Kirjoittanut: Hassan Chakir - tiimistä SYNTRE.

Esseen tyyppi: Akateeminen essee / 3 esseepistettä.
Esseen arvioitu lukuaika on 7 minuuttia.
  1. Introduction

The ability to code is becoming increasingly important in today’s digital age, but why is it so difficult to learn? In this essay, we will explore the challenges of learning to code and potential strategies for overcoming them. We will also discuss the benefits of learning to code, both for personal growth and career success.

  • Why learn to code?

In today’s digital age, learning to code is becoming an increasingly important aspect of one’s skill set. Coding is important for a variety of reasons, making it a vital addition to a person’s toolset. To begin, the ongoing need for coding-related professions is an important consideration. In the near future, the job market is expected to witness significant expansion in fields such as web development, network and computer systems administration, and software development. As a result, learning to code not only opens up lucrative job prospects, but also provides opportunity for ongoing growth and progress.

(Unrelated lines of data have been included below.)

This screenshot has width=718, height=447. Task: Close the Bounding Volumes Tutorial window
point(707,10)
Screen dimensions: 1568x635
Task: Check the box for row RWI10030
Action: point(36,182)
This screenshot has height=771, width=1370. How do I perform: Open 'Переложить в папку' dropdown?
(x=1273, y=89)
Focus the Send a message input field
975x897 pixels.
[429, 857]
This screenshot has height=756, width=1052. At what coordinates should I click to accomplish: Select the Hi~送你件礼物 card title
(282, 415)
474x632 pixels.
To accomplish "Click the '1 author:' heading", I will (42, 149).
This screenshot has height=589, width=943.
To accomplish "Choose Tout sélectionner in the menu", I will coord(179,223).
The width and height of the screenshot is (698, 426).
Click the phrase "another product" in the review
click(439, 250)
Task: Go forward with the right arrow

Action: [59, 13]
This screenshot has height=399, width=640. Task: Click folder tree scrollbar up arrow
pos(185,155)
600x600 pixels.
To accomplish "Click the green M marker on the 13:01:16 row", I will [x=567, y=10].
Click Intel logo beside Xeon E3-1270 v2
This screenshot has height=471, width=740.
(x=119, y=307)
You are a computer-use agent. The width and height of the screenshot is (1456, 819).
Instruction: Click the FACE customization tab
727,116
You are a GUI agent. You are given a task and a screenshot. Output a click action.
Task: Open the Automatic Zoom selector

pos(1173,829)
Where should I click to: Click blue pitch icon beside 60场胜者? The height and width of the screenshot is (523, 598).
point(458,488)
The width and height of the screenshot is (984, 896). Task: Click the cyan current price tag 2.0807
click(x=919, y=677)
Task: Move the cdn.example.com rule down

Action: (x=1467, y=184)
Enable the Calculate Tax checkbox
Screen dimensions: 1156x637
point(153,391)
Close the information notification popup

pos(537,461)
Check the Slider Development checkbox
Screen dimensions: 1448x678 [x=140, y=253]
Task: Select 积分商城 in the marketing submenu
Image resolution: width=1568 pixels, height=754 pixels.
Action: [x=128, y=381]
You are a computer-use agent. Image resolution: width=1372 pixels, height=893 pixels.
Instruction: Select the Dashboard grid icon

Second, aside from its immediate applicability in certain work areas, coding instills a distinct problem-solving mindset. The process of learning to code fosters logical thinking and a methodical approach to problem resolution. This improved problem-solving ability, in turn, helps individuals become more competent at dealing with obstacles, making them useful team members in a variety of professional contexts.

Furthermore, the value of coding goes beyond typically technical occupations, penetrating unexpected fields. Even if you don’t want to be a coder, knowing how to code may help you in a variety of professional settings. Coding abilities may be used to automate repetitive operations, resulting in enhanced efficiency, time savings, and cost effectiveness. This versatility establishes coding as a flexible tool relevant to a wide range of vocations and businesses.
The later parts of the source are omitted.